The problem is that the interface is broken by design;
for it to be correct, it actually needs to be split into
two pieces: one to snapshot the directory entry block,
and a second one to do the copy out from the on disk
format to the "wire format", which is the NFS externalized
version of the structure (cookies came in when the on disk
directory entry structure changed from the representation
that was historically used for NFS, to its current form;
they basically exist to provide glue between internal and
external representation).

Basically, cookies assume that the client of their services
will be the NFS server.  They are actually a kludge, and
there is a better way to do the same thing, which avoids
the problem, at least as much as it is possible to avoid
the problem, if the directory is changing out from under
your server (or in this case, the Linux consumer).


> BTW:
> Wy doesn't a call to fstat on a directory set a st_blksize != 0?
> Do directories have no preferred blocksize?

Directories aren't files, per se.  Directory entries are
stored in physical disk blocks, to ensure atomicity of the
directory operations.

That said, this does seem to be a compatability issue with
the Linux ABI (see below) that should be addressed in the
Linux ABI implementation, and not the FreeBSD generic stat
implementation.


> I ask because getdents(2) explicitly states one
> should use stat(2) to get the minimum buffersize...

By "getdents(2)", I assume that you are talking about the
Linux system call man page, not the FreeBSD one.

The correct thing to do is to use opendir/readdir/closedir,
and not call "getdents(2)" directly yourself.

In general, as a compatability hedge, I suppose we could
make the stat call behave for directories as it does on
Linux.

In reality, the buffer size should be large, since the
standard directory reading code caches a "snapshot" of the
directory blocks, externalized into the "neutral" format.
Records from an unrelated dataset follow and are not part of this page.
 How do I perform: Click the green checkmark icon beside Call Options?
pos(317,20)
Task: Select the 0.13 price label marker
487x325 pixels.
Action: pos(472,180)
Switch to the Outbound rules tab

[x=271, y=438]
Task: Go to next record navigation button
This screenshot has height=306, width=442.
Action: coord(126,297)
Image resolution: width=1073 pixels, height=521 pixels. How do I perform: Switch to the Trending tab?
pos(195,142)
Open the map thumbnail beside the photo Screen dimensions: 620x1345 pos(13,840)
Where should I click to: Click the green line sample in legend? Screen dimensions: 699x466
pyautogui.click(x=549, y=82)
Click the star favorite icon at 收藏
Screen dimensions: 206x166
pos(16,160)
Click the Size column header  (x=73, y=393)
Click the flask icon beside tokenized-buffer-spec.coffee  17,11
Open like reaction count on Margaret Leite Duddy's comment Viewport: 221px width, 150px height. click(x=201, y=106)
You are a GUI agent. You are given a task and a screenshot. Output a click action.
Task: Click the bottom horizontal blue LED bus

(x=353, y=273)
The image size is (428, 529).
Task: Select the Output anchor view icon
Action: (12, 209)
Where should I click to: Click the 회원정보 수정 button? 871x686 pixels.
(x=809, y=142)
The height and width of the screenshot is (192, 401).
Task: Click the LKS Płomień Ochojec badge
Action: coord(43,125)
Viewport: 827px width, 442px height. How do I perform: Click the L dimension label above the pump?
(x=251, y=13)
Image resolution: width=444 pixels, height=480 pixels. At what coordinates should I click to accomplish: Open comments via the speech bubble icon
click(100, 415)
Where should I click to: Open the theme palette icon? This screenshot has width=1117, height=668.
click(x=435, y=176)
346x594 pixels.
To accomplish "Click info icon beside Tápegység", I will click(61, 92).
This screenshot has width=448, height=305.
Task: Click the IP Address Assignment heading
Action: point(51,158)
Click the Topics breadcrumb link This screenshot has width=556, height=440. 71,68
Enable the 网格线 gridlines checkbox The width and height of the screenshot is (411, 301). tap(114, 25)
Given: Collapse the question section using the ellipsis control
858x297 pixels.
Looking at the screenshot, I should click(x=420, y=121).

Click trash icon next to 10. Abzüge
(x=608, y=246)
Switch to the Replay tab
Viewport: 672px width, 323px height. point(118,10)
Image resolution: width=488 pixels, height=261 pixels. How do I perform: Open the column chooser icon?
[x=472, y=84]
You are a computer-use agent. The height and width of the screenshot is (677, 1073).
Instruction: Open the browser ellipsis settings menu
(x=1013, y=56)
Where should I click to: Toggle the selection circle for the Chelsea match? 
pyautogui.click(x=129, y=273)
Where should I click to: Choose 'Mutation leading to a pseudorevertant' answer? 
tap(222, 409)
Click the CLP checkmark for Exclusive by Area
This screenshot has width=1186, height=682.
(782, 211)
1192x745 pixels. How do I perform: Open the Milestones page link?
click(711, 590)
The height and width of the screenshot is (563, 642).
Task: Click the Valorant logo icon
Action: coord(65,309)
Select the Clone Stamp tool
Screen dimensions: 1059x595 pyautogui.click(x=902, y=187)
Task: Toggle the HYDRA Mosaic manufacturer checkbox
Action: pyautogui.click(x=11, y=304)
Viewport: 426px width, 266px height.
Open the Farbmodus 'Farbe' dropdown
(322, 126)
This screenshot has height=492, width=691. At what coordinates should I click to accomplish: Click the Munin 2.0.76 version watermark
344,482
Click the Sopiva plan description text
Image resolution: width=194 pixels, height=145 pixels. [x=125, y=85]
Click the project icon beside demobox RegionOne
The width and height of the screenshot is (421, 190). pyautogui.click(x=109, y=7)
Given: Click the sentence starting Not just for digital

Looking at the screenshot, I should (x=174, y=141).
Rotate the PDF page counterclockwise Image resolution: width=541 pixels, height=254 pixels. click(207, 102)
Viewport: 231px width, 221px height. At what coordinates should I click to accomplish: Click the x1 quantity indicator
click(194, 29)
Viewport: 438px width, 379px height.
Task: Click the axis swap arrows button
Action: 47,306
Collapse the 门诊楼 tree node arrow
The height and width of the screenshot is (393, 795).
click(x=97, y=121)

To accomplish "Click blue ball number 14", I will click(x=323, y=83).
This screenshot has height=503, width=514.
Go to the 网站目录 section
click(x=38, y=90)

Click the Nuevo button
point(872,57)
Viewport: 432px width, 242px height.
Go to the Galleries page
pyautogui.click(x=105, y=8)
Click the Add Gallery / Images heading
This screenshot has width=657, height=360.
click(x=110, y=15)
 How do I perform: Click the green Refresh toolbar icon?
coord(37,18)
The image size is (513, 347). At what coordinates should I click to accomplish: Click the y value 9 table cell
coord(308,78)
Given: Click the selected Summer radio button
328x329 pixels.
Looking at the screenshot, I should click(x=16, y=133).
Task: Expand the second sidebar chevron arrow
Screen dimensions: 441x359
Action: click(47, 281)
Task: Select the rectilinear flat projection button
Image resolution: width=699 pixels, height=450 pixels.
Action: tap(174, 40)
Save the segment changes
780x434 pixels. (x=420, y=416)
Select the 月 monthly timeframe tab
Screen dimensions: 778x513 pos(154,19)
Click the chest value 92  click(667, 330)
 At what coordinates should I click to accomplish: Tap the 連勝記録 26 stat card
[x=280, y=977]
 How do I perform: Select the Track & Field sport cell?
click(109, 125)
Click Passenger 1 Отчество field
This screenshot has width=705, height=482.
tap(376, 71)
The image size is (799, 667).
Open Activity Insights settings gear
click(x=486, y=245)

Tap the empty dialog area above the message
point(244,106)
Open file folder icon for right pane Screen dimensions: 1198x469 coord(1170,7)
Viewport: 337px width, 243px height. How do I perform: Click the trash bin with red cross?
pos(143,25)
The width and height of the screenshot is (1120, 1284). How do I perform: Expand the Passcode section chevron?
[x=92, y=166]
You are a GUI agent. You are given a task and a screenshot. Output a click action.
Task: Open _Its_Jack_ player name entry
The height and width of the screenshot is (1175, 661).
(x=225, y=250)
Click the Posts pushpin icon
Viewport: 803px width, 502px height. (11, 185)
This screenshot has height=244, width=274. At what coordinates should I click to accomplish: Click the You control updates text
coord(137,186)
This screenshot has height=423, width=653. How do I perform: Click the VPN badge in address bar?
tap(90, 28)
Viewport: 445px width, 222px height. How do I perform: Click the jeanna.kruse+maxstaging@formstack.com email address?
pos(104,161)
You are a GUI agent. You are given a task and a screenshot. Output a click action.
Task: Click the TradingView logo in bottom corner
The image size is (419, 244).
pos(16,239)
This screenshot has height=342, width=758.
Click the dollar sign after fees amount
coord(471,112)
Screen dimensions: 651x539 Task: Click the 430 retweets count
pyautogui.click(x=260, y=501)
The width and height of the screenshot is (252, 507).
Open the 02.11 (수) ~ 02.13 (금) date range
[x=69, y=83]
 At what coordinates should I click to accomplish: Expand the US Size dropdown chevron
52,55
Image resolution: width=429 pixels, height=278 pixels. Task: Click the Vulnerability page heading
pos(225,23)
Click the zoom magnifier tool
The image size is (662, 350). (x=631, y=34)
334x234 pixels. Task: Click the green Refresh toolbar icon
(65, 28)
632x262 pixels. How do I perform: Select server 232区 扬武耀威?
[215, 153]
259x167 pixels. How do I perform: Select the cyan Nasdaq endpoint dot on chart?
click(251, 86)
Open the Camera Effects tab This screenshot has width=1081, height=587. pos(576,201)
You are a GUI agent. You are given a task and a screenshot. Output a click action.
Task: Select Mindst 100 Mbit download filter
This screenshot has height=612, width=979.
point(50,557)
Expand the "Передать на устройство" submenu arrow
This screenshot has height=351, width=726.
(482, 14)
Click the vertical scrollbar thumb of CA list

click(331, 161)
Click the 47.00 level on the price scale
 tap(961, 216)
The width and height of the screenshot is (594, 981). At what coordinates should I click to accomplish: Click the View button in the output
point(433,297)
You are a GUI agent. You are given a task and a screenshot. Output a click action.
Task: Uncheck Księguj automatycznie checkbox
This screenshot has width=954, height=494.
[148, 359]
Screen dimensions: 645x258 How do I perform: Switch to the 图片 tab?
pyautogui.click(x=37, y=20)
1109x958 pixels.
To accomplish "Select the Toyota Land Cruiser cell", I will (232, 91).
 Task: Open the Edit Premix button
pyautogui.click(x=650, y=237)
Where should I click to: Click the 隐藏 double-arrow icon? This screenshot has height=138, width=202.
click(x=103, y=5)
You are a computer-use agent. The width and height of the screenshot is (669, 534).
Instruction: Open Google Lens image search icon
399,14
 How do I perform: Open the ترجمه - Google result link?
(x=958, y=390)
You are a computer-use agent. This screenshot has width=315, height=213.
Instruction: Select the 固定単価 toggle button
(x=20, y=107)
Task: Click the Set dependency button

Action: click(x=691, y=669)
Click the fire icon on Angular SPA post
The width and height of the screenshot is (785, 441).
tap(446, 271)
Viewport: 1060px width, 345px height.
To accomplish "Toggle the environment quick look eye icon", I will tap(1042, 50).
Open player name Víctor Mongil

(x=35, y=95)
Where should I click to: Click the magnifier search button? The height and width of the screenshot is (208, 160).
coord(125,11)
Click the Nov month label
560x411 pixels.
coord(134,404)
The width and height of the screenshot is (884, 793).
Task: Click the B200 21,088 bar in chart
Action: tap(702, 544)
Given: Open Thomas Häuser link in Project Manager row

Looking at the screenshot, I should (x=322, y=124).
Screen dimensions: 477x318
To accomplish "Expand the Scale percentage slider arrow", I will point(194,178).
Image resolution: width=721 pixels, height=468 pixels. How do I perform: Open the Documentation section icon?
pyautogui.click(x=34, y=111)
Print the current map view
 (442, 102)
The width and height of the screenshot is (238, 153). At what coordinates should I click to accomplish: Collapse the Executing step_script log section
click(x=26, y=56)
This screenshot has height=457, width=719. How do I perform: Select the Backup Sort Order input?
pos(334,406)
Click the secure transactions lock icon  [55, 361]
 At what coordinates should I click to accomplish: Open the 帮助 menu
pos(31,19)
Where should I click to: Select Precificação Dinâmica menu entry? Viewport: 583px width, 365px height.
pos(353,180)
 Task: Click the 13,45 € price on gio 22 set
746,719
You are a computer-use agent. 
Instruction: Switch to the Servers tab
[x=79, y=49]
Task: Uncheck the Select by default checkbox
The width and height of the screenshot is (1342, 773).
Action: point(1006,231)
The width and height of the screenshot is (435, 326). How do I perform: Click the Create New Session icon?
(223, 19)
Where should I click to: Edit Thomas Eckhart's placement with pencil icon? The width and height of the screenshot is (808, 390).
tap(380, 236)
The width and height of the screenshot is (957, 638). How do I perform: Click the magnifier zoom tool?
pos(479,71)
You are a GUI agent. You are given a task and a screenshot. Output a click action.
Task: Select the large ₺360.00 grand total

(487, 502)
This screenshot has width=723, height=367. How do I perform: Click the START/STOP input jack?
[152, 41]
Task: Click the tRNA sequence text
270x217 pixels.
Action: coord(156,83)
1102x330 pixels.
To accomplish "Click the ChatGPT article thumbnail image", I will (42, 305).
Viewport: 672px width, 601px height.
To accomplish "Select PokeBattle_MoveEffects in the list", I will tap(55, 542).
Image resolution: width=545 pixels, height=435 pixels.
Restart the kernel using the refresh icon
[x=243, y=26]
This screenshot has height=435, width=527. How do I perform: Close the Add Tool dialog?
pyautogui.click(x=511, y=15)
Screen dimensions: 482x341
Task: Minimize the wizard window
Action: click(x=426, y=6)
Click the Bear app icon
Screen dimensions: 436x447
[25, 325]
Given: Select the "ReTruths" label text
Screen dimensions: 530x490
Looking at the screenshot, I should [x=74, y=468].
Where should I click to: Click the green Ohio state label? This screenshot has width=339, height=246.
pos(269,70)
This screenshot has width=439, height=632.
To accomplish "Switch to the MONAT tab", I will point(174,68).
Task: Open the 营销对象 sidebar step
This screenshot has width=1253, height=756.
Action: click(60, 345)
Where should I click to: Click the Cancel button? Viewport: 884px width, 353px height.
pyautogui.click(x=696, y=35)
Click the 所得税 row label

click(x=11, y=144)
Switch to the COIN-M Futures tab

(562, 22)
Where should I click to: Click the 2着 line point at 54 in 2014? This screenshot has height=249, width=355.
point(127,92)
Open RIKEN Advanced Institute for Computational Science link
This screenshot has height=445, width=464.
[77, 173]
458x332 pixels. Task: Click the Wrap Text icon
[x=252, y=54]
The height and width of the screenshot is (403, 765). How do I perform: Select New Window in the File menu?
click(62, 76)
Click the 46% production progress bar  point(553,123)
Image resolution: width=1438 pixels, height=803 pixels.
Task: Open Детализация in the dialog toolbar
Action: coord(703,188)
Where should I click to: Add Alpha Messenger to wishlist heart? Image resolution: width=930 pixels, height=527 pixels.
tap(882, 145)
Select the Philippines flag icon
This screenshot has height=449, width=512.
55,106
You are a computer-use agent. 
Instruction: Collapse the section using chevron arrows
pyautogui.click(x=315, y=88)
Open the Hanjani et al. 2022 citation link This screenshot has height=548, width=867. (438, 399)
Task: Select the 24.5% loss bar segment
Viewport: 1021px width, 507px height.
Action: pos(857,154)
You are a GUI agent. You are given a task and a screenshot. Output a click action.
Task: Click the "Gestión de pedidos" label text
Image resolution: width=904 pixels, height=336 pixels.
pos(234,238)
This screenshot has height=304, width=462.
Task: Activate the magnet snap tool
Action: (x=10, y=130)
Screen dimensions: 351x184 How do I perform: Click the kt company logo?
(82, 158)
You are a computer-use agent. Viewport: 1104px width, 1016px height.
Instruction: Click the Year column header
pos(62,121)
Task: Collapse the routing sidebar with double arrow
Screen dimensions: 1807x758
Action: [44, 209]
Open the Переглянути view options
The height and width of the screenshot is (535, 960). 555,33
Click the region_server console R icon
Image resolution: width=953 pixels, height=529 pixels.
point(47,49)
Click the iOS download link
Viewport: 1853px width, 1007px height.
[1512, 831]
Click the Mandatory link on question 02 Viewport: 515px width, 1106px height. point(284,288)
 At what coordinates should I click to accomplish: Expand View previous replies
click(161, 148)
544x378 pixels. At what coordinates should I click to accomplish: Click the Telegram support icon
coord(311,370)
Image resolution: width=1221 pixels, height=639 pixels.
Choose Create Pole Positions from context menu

For NFS clients of VFS', and for the Linux system call
code, which is also a VFS client, the correct thing to do
is probably to return a large number, and then "short
change" the result by backing off on the copy out, if it
can't be done on a full directory entry block boundary
internal to the FS.

This is true because the cookies are really there to permit
an arbitrary restart on a non-directory block boundary; you
could achieve the same thing for NFS by traversing the block
entries to the entry following the offset; if it was not on
an offset boundary, then you back up one entry (i.e. you are
trying to restart based on a "snapshot" that has changed out
from under you).  It's up to the client to perform duplicate
suppression.

If you did the "short change" trick, then you would always
be guaranteed that you could copy out one or more full
directory entry blocks, and stop on an alignment boundary,
which would eliminate the need to restart in the middle of
a block, which would mean that "NULL, NULL" would be the
correct thing to pass.

The only place this would fail unexpectedly is when the
buffer passed in to the "linux_getdents(2)" call was too
small to hold all the entries that could occur in a single
FreeBSD directory block.  You code would have to be very
badly behaved (intentionally so) to do that.  Still, you
can fake up the restart by copying out a FreeBSD-normal
block into a transition buffer, and then traversing from
there to do the restart (the other trick mentioned above).

This would probably be best, since it would avoid the
problem recurring with any future FS's.